Records for the task:
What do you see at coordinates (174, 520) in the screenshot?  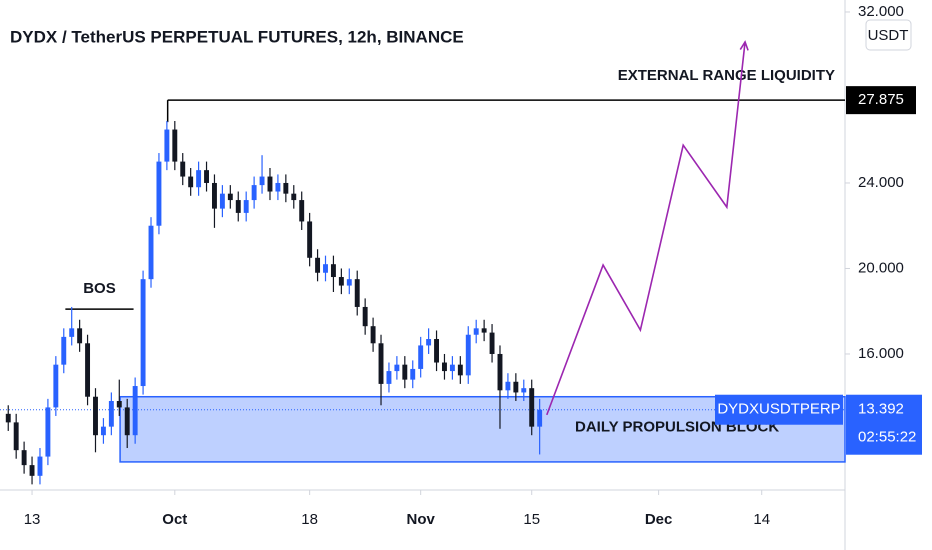 I see `x-tick-label: Oct` at bounding box center [174, 520].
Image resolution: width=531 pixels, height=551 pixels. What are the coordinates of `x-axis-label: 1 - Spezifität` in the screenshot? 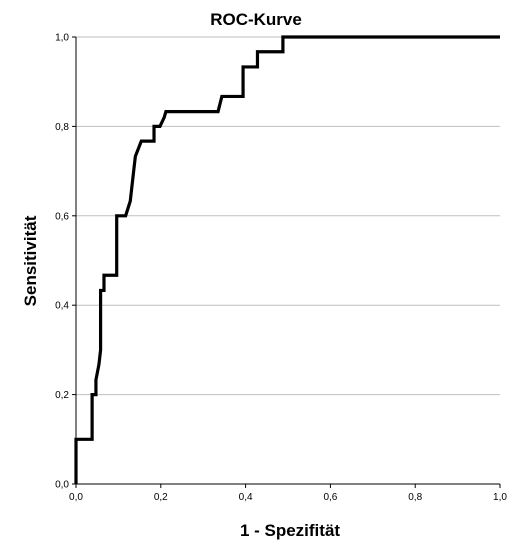 It's located at (290, 530).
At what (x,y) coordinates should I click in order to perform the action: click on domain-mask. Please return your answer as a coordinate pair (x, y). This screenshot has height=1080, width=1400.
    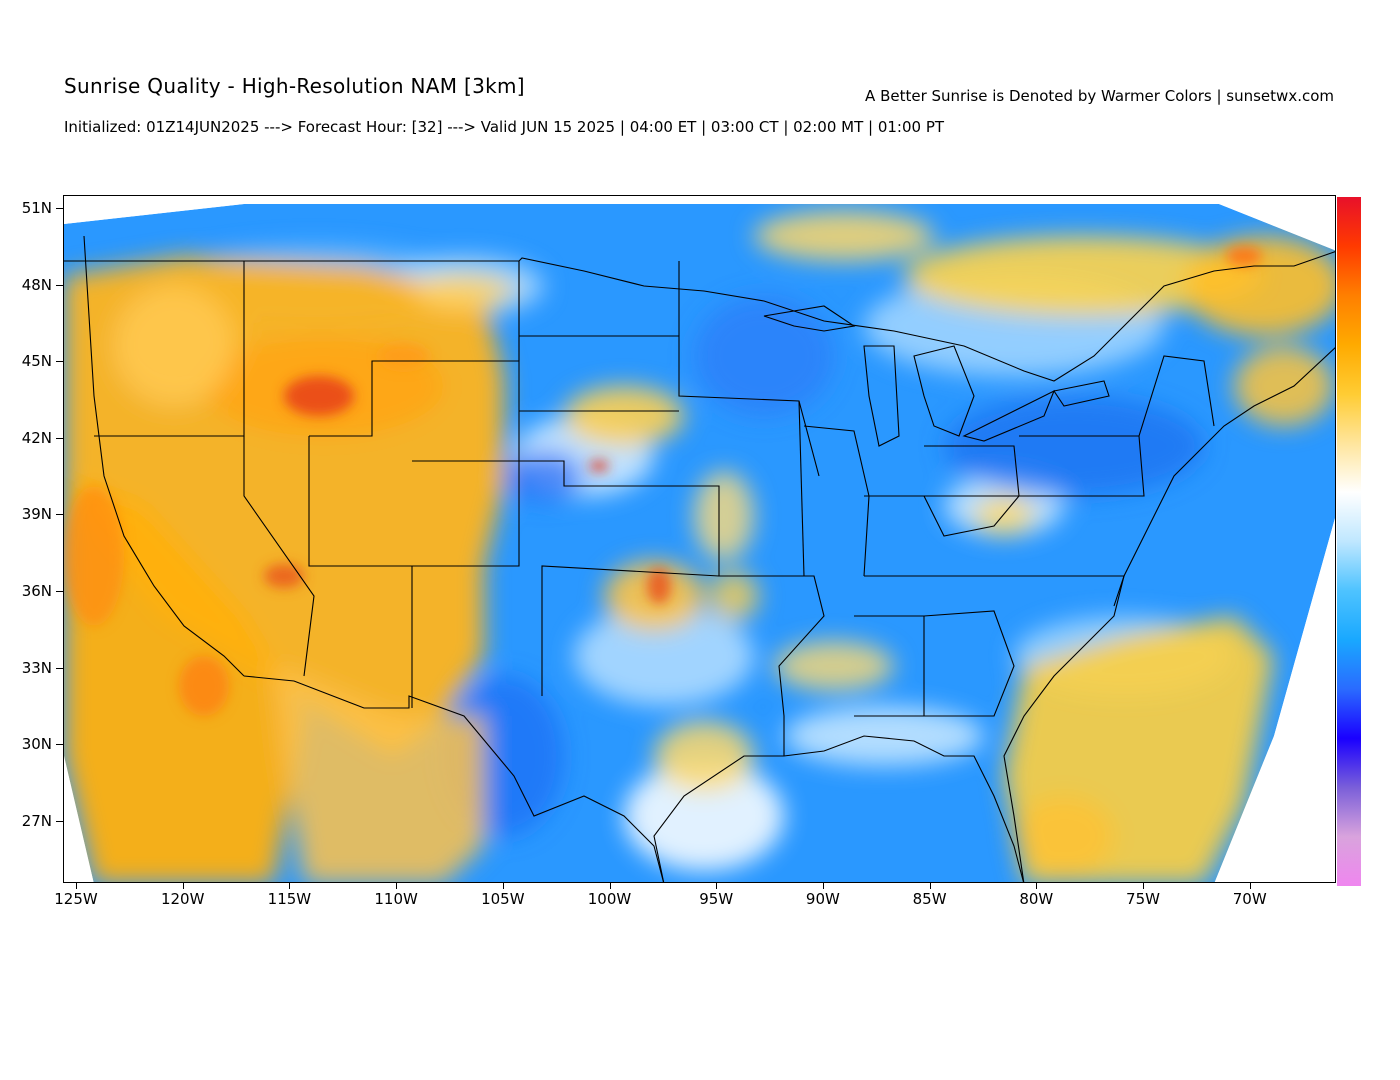
    Looking at the image, I should click on (700, 224).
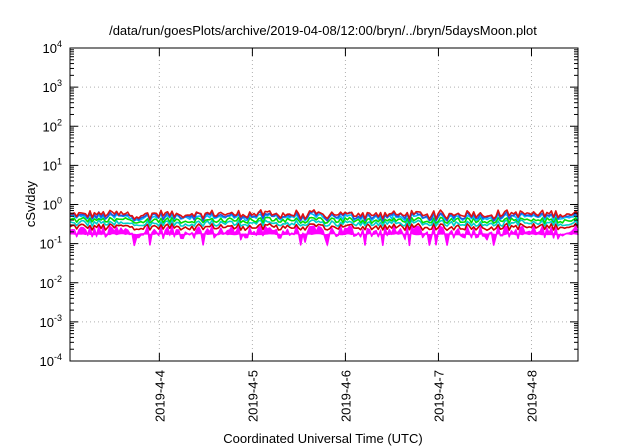 The image size is (640, 448). What do you see at coordinates (346, 396) in the screenshot?
I see `x-tick-label: 2019-4-6` at bounding box center [346, 396].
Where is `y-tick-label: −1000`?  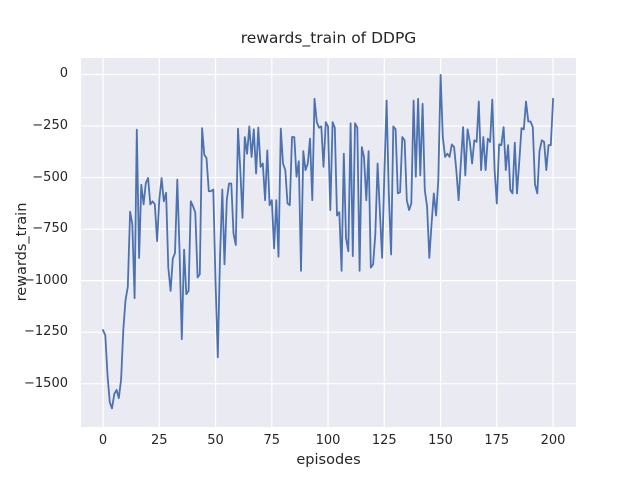
y-tick-label: −1000 is located at coordinates (46, 280).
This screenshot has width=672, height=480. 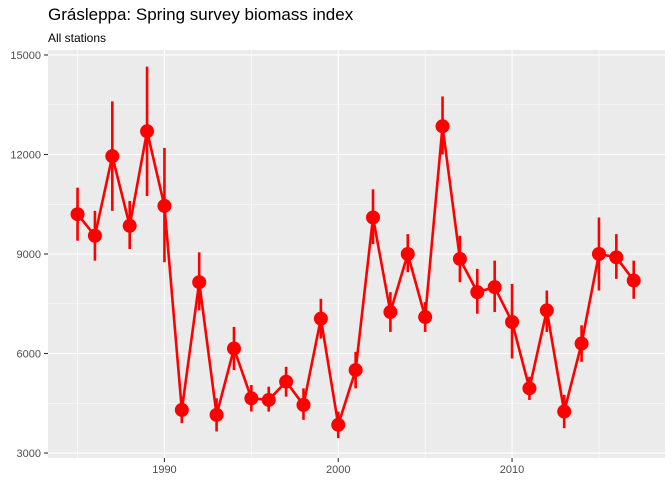 I want to click on y-tick-label: 9000, so click(x=29, y=255).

Required action:
Reproduce the records word for word from the line with "At what (x,y)" to the line with "The image size", including both of those lines, and leave out the pictures.

Completed exercise:
At what (x,y) coordinates should I click in order to perform the action: click on domain-mask. Please return your answer as a coordinate pair (x, y). This screenshot has height=1080, width=1400.
    Looking at the image, I should click on (700, 224).
 The image size is (640, 448). What do you see at coordinates (346, 396) in the screenshot?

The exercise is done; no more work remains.